Context
Meta is considering a change to the Facebook Reels share sheet: moving the most-likely recipients to the top and enlarging the first row of share targets. The team wants to know whether this improves sharing without harming downstream engagement quality.
Hypothesis Seed
The product hypothesis is that a more prominent, personalized share sheet reduces friction and increases the probability that a Reel viewer sends a share. In experimentation terms, this means explicitly balancing the risk of a Type I error (shipping a UI that appears to help but does not truly improve sharing) against a Type II error (failing to ship a genuinely beneficial change because the test is underpowered).
Constraints
- Eligible traffic: 1.2M Facebook Reels viewers per day globally
- Only 60% of viewers open the share sheet; randomization must occur before that event to avoid selection bias
- Maximum runtime: 14 days, including one full weekend cycle
- The team will only ship if the primary metric improves materially and key guardrails do not regress
- False positives are costly because a bad share-sheet change can reduce session quality and create spammy sharing; false negatives are also costly because Reels sharing is a strategic growth lever
Deliverables
- Define the null and alternative hypotheses, and explain the Type I vs. Type II error tradeoff in this product context.
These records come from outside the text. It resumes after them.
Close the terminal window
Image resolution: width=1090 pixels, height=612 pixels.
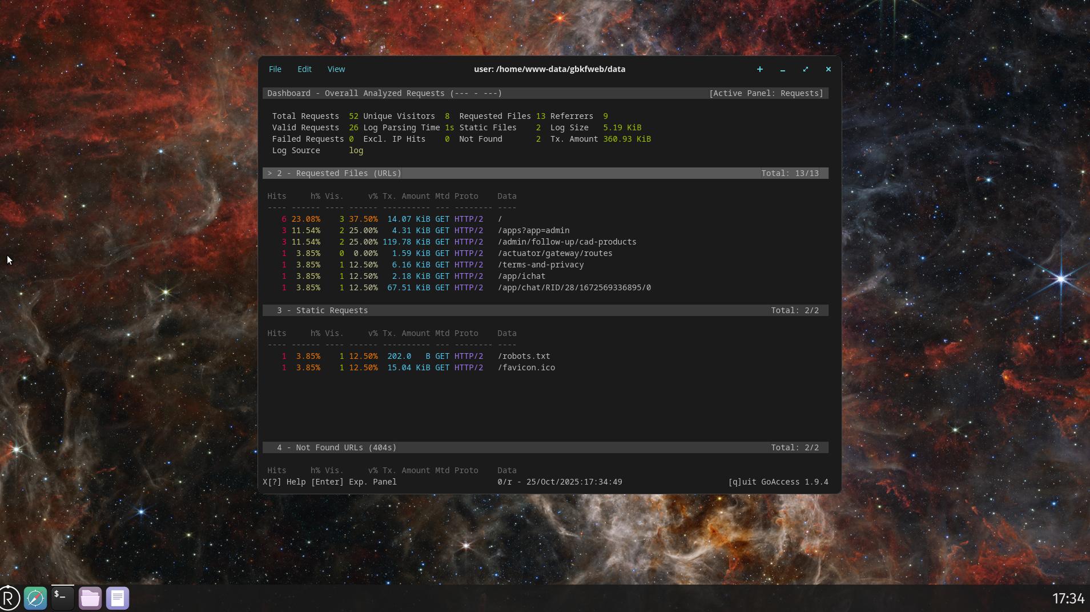point(828,69)
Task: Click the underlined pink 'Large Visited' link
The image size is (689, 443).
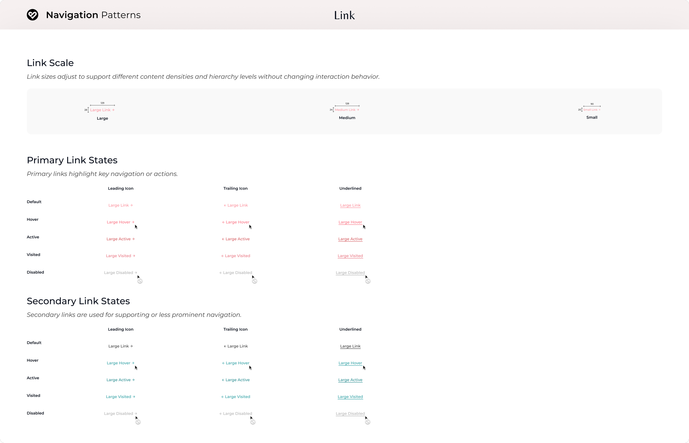Action: point(350,256)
- Specify the primary metric, 2-4 guardrails, at least one secondary metric, and an explicit MDE.
- Calculate the required sample size and expected duration using the traffic constraint above.
- Choose the unit of randomization and describe the experiment design, including allocation, stratification, and how you will avoid peeking.
- Pre-register an analysis plan and a ship / don't-ship rule that respects guardrails, and list the main experimentation pitfalls you would monitor.